Director Kirsten Brandt’s staging of “Comedy of Errors” is gender-swapped except for just a few roles, a touch that makes the antiquated gender politics of the 16th-century comedy (based on an ancient Roman play) a lot more interesting.

It’s also a 1980s-themed production with a distinct “Miami Vice” aesthetic in Dipu Gupta’s pink-walled set and in B. Modern’s gaudy costumes and Jessica Carter’s wigs. Elton Bradman’s sound design is replete with ’80s hits and movie themes.

Things will get more complicated still on Aug. 6 when Shakespeare’s “The Winter’s Tale” joins the mix in the company’s lovely outdoor space in DeLaveaga Park.

Jennifer Erdmann is a comically bewildered Antiphola, a newcomer in town continually confused for her long-lost local twin, also played by Erdmann with breezily louche charm. Patty Gallagher is a clownish delight as the much-abused servant Dromia and her local counterpart. Artistic director Mike Ryan is amusingly fuming and preening as local Antiphola’s jealous husband Adriano, and Madeline Wall is always stretching and working out as Adriano’s sister Luciana, aghast yet aroused at the other Antiphola’s advances.

It’s a funny production of a funny play, though the pace could stand to be tighter. It’s interesting to see how much less brutish the twins are as women. The Antipholas’ violent tempers in particular come off as more venting than actual abuse.

 

 

“Pride and Prejudice” is a popular choice for theaters, albeit in countless different adaptations by different playwrights. (TheatreWorks Silicon Valley will premiere an entirely different musical version in December.) This one is by Kate Hamill, whose adaptation of “Vanity Fair” was presented by American Conservatory Theater earlier this year and whose “Sense and Sensibility” was performed by Lafayette’s Town Hall Theatre last year. Center Repertory Company will also be performing Hamill’s “Pride” in Walnut Creek next spring.
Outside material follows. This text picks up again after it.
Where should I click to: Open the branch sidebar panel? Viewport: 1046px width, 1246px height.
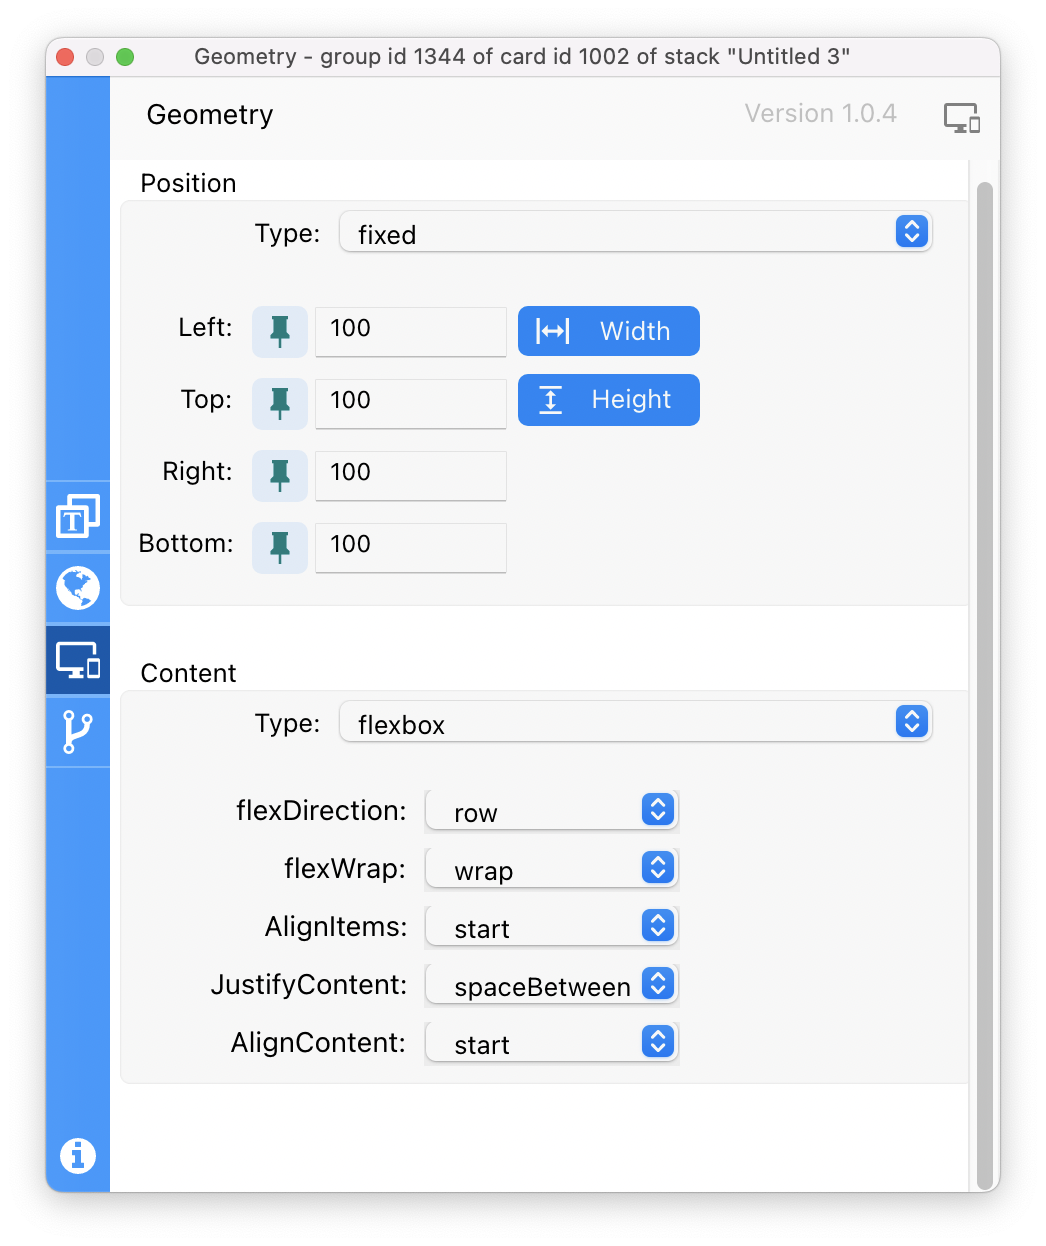pyautogui.click(x=78, y=732)
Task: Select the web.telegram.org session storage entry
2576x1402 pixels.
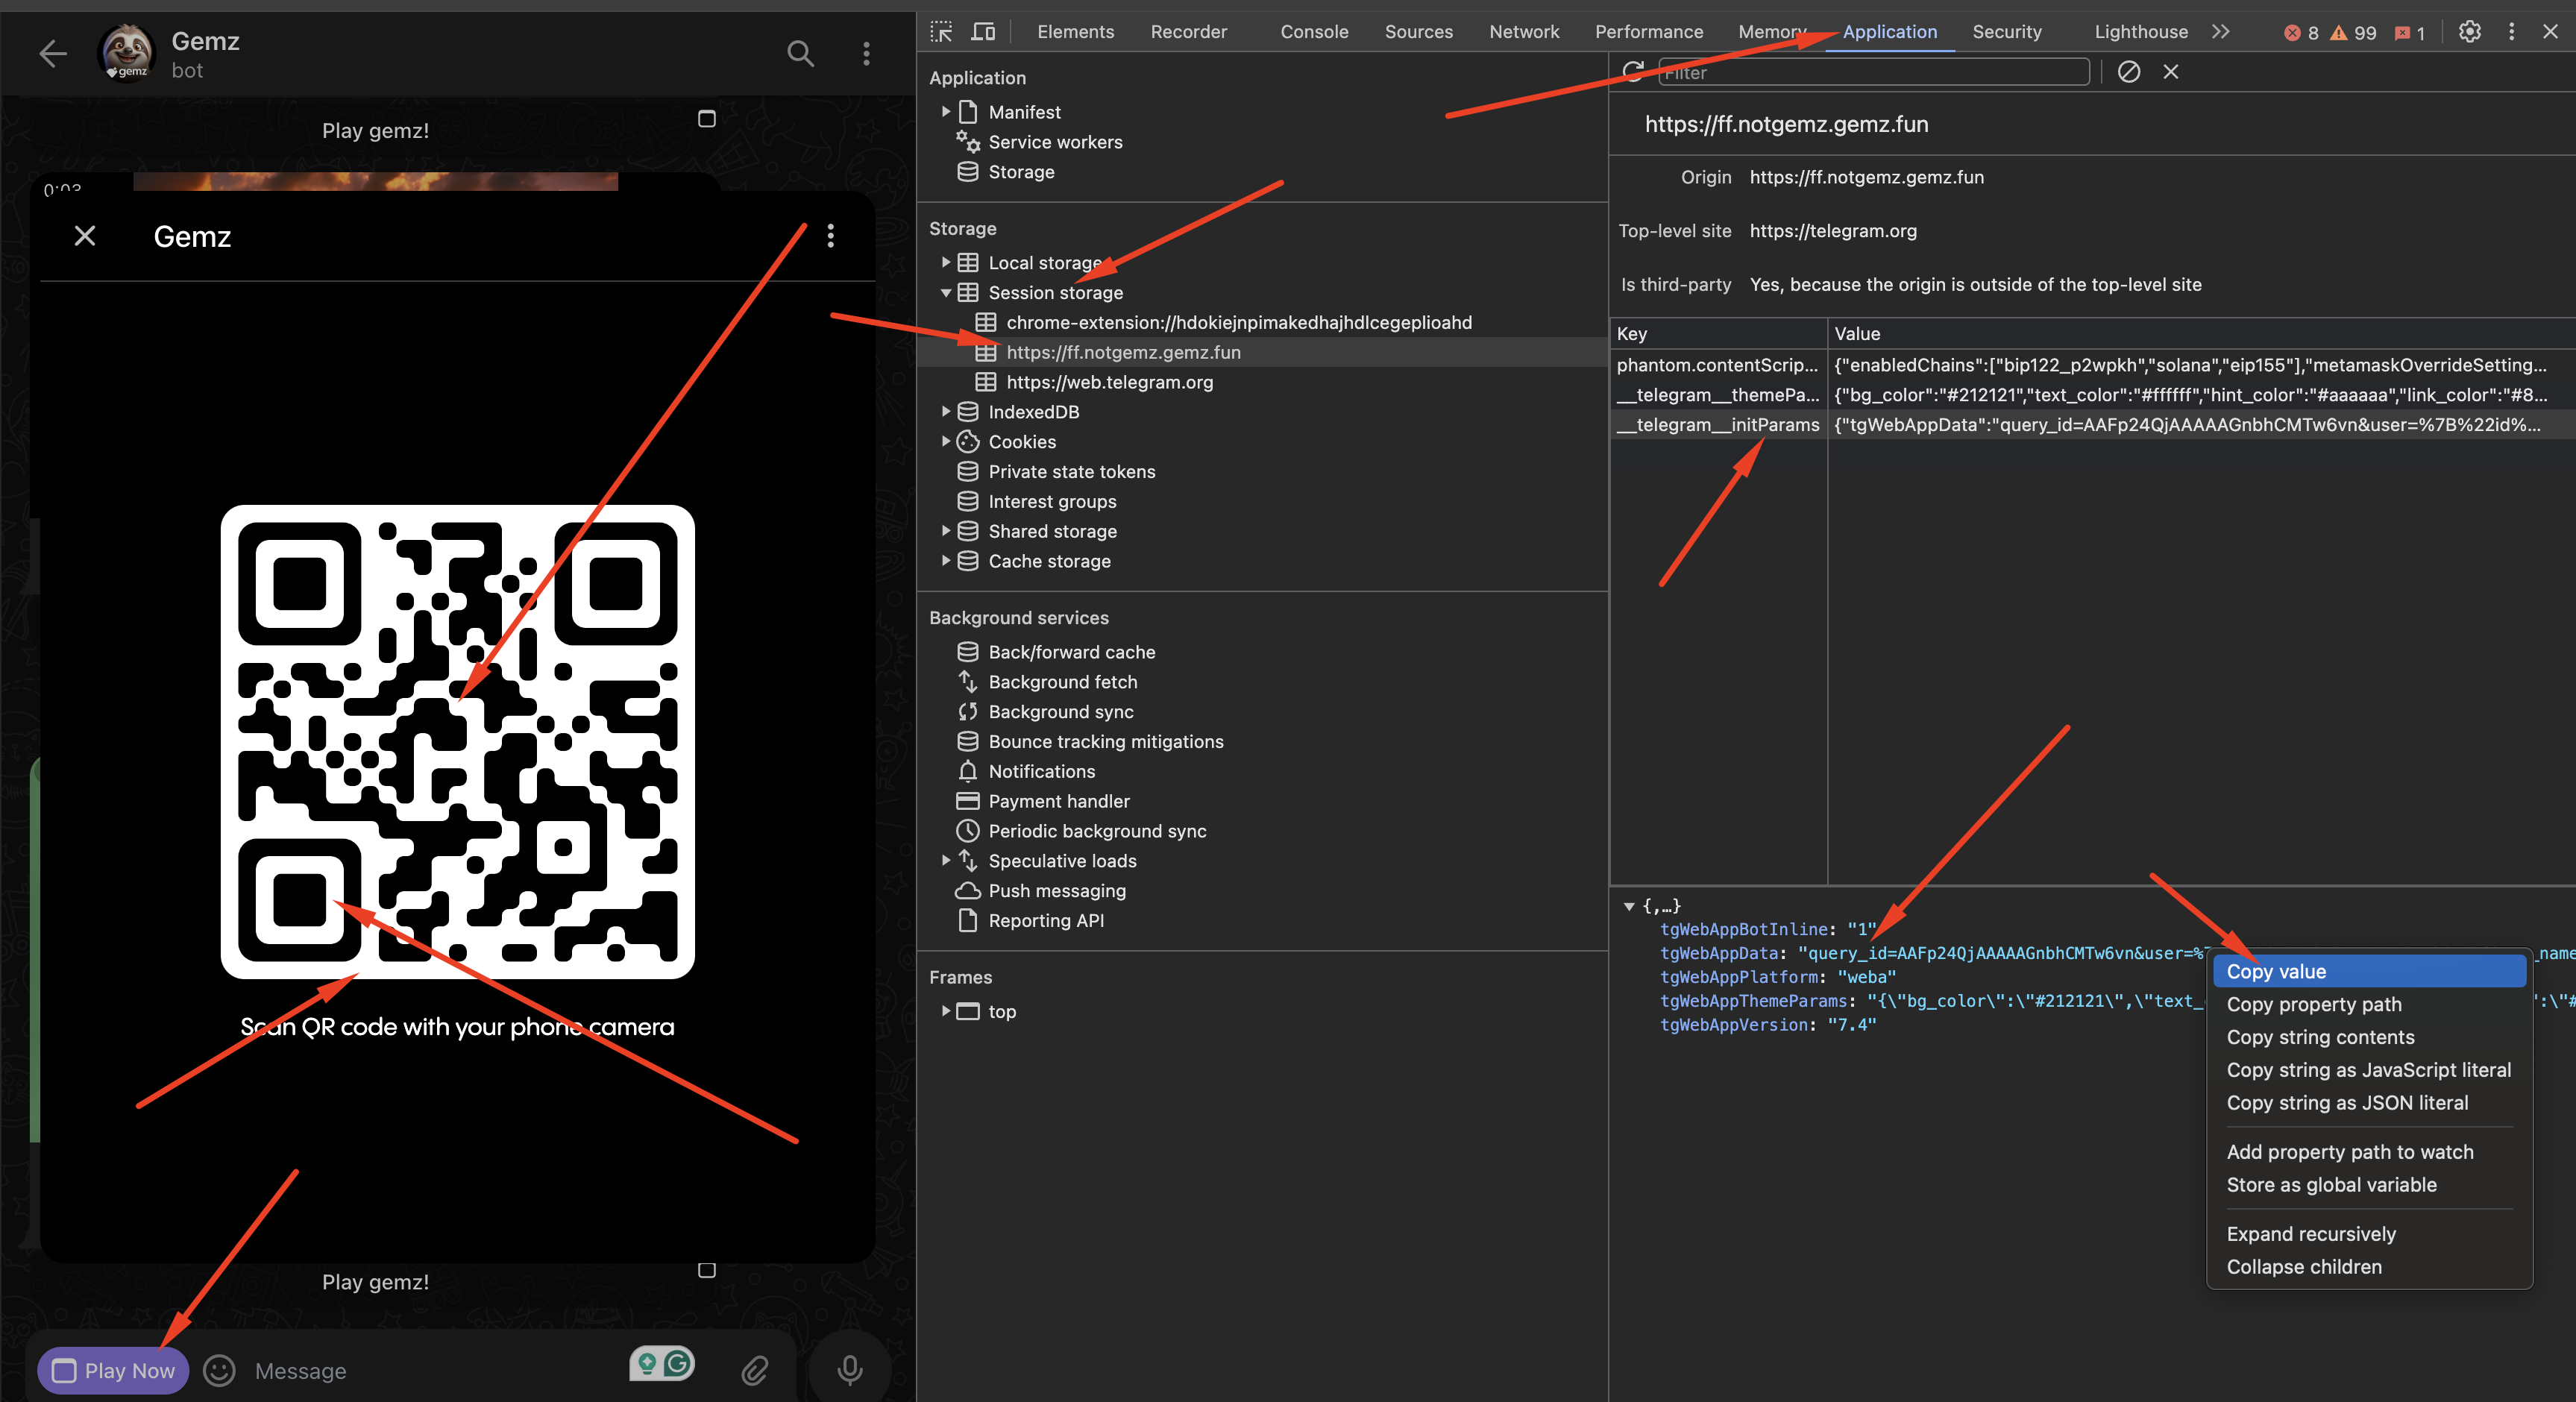Action: [x=1109, y=382]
Allie Pratt is a wryly witty Lizzy Bennet, amusingly exasperated by Lindsay Smiling’s stuffy, somber and vexingly snobby Mr. Darcy. Carol Halstead is amusingly over-the-top as Mrs. Bennet, an always appallingly overenthusiastic matchmaker for her four daughters. (Fifth sister Kitty is omitted entirely.)

Hamill often makes great comedic use of actors playing many roles, and that’s done superbly throughout director Paul Mullins’ production. Allen Gilmore is entertainingly sardonic as Lizzy’s father and amiably forthright as close friend Charlotte.

Blandly sweet as elder sister Jane, Karen Peakes makes comically squeaky noises as Darcy’s invalid cousin. Madison Pullins impishly misbehaves as youngest sister Lydia and is unconvincingly haughty as the overbearing Lady Catherine de Bourgh.

Landon Hawkins is a riot as dour and petulant sister Mary Bennet, whose lurking startles everyone, and uncomplicatedly upbeat as sister Jane’s suitor Bingley, who’s treated literally like a puppy. Ian Merrill Peakes is hilariously grotesque as Bingley’s clumsily condescending sister and as the Bennets’ flailingly animated cousin Mr. Collins, and he’s nicely understated as roguish charmer Wickham.

It’s a particularly strong adaptation of “P&P,” and the liberties Hamill takes only make it stronger. The dialogue is more riffing on Austen than taken from her, with a lot of great running gags and amusing intentional anachronisms. Characters speak their truth in a way that feels awfully authentic, illuminating more than undermining the original, with some sharp observations about women’s limited options in the period. It’s a delightfully witty story to begin with, and this cheeky take on it is an absolute triumph.